*** Source passage Section Begins ***

What I found was indeed chunks of raw vertex data, along with an object header specifying the object's internal name and number of vertices and polygons in that object. Each polygon is preceded by a polygon header and a chunk of index pointers into the object's vertices. These polygon headers is where I probably spent most of my time. I identified 11 different polygon types used by the game – triangles, quads, sprites, textured or flat, having vertex colors or face colors etc. Two types are still ignored because I couldn't figure out what they were.

The track itself is stored in several distinct files. The most interesting of which are TRACK.TRV, containing raw vertices, and TRACK.TRF containing the track faces as quads of 4 index pointers into the vertices. Pretty straight forward.

Reading textures

Most textures in early PSX games were stored in the TIM image format, containing data straight in the PSX' native frame buffer format. A TIM file stores pixels either directly as 16 BPP colors, or as 8 BPP or 4 BPP indices into a color palette. And indeed, you can find a number of TIM files on the original WipEout CD: the start splash screen, background images, loading images etc. However, the images I was most interested in – the textures used for 3D models - were missing.

Some googling revealed that textures are stored in the compressed SCENE.CMP files. These files contain a very simple header that specifies the number of TIM images in the file, along with the uncompressed sizes of each image. The data itself is compressed using LZ77. I even found some C code in a reverse engineering wiki, that would uncompress these files. With this code quickly ported to JavaScript and poking around in the polygon data to find the texture index and coordinates, I was finally be able to draw textured models.

The textures for the track however were an entirely different beast. Along with the vertex and face data (TRACK.TRV and TRACK.TRF) each track comes with an additional TRACK.TRS, containing Track Sections of some sort, and a TRACK.VEW, containing visibility lists (I think). I spent a lot of time trying to find the texture index for each track face in any of these files.

*** Source passage Section Ends ***
*** Data records Section Begins ***

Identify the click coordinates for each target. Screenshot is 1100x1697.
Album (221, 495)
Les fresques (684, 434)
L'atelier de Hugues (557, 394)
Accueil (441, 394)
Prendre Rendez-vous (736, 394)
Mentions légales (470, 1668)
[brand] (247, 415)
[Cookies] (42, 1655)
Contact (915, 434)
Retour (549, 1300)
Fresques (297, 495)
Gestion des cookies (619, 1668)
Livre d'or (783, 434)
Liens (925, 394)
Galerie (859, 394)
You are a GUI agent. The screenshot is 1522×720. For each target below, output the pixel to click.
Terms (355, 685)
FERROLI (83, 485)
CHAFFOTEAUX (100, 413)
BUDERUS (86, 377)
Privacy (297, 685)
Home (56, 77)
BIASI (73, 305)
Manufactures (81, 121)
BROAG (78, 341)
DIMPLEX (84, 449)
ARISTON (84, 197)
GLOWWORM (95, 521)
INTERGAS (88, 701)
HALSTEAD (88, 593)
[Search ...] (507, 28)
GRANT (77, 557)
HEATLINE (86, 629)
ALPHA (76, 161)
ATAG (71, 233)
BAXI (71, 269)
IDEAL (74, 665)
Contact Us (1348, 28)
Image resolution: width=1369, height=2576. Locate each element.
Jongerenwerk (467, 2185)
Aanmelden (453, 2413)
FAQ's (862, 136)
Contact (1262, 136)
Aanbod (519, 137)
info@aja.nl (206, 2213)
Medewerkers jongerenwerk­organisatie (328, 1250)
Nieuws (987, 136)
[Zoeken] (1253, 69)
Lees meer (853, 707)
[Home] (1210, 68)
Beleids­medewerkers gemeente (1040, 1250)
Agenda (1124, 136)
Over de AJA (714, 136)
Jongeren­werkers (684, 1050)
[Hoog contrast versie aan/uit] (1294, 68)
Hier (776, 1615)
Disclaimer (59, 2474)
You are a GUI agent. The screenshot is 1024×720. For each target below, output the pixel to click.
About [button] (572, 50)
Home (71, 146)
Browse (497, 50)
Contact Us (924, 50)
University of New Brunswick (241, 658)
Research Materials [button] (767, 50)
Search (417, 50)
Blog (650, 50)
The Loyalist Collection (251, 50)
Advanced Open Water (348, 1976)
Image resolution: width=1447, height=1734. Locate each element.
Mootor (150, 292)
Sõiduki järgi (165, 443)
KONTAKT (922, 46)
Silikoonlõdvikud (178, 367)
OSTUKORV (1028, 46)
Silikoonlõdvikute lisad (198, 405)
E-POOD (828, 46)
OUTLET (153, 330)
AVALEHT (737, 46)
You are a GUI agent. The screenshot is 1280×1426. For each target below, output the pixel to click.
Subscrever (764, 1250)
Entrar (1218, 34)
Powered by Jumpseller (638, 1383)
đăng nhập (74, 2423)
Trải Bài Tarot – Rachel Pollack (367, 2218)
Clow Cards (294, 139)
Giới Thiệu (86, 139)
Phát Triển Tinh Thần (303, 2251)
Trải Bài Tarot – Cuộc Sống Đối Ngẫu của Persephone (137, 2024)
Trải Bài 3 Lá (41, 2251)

*** Data records Section Ends ***

■ Exercise requirements ■
A – Answer these questions using the WipEout passage.
(i) How many different polygon types did the writer identify in the game?
(ii) Which file stores the track faces as quads of index pointers?
(iii) What method compresses the data in the SCENE.CMP files?
B – Reproduce the stretch of the WipEout passage from "What I found" through "Pretty straight forward.".

■ Answers for the tasks ■
A –
(i) 11
(ii) TRACK.TRF
(iii) LZ77

B –
What I found was indeed chunks of raw vertex data, along with an object header specifying the object's internal name and number of vertices and polygons in that object. Each polygon is preceded by a polygon header and a chunk of index pointers into the object's vertices. These polygon headers is where I probably spent most of my time. I identified 11 different polygon types used by the game – triangles, quads, sprites, textured or flat, having vertex colors or face colors etc. Two types are still ignored because I couldn't figure out what they were.

The track itself is stored in several distinct files. The most interesting of which are TRACK.TRV, containing raw vertices, and TRACK.TRF containing the track faces as quads of 4 index pointers into the vertices. Pretty straight forward.